Given data:
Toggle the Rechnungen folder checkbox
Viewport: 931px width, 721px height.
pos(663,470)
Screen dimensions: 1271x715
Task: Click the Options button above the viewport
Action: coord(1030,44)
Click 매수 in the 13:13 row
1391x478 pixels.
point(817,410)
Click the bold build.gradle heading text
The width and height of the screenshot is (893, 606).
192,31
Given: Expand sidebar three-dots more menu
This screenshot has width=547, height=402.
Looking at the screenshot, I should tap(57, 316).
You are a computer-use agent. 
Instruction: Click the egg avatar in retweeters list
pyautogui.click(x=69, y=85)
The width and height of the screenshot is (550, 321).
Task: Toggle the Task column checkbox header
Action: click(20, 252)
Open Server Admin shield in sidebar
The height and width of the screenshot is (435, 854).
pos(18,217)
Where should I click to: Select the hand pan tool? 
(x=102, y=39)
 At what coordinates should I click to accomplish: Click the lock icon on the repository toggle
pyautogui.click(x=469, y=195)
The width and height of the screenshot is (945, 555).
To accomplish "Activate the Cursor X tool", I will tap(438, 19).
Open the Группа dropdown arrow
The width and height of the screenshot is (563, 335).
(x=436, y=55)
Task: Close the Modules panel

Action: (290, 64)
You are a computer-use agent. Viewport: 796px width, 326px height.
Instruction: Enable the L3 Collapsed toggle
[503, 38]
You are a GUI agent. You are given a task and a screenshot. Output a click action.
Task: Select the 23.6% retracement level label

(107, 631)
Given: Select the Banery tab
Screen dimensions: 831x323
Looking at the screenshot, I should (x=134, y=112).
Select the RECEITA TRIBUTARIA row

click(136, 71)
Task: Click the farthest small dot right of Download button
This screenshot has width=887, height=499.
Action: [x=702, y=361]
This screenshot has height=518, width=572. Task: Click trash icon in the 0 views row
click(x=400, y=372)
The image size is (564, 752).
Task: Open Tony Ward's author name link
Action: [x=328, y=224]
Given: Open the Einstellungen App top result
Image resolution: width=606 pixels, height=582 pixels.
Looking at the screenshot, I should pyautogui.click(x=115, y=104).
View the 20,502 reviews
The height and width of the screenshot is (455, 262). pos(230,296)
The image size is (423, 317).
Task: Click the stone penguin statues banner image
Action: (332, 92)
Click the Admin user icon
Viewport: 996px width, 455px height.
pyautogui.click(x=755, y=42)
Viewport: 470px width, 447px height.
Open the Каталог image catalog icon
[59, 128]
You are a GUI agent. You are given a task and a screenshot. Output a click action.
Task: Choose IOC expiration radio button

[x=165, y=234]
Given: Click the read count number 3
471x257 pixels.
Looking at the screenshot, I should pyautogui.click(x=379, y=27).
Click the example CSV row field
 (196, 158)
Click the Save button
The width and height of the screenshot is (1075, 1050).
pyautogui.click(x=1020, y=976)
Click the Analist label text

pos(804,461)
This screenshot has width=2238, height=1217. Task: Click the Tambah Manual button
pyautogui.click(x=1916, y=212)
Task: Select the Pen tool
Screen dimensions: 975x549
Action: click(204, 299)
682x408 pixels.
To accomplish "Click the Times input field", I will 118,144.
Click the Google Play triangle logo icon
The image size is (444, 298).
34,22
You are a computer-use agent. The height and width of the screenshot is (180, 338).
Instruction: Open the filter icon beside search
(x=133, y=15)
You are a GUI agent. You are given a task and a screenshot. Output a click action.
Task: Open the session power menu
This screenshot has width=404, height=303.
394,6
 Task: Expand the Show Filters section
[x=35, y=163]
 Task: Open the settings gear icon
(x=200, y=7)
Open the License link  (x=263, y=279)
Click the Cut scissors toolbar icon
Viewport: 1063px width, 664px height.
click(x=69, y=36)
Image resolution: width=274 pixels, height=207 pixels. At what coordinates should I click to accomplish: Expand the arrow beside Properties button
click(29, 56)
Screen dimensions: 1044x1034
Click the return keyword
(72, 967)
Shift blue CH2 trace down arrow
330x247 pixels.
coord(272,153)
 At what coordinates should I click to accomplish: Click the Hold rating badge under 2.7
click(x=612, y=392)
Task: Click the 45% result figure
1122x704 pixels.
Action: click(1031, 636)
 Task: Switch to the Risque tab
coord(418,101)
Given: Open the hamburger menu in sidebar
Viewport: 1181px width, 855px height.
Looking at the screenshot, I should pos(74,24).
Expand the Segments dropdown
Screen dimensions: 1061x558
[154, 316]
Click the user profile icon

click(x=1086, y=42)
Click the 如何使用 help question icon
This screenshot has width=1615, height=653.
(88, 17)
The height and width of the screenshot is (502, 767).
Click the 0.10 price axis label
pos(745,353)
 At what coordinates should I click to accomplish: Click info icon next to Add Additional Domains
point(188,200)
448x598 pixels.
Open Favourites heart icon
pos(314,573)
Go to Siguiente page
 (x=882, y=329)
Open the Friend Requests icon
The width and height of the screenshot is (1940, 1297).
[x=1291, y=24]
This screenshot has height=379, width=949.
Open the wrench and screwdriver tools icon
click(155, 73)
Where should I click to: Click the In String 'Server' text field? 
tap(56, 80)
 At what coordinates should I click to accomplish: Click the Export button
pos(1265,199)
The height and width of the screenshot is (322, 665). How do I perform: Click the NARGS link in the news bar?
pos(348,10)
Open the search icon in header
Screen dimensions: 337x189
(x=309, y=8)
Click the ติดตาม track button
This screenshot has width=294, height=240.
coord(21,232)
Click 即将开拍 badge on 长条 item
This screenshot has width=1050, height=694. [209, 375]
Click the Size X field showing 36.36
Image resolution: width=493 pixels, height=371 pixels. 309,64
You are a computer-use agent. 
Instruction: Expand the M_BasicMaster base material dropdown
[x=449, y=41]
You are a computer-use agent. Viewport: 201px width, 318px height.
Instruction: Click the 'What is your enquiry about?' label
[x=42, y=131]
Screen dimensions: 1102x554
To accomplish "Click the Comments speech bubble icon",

Requirement: Look through the material above and pick out each line holding the word "menu".

Solution:
Given: Expand sidebar three-dots more menu
Task: Open the session power menu
Given: Open the hamburger menu in sidebar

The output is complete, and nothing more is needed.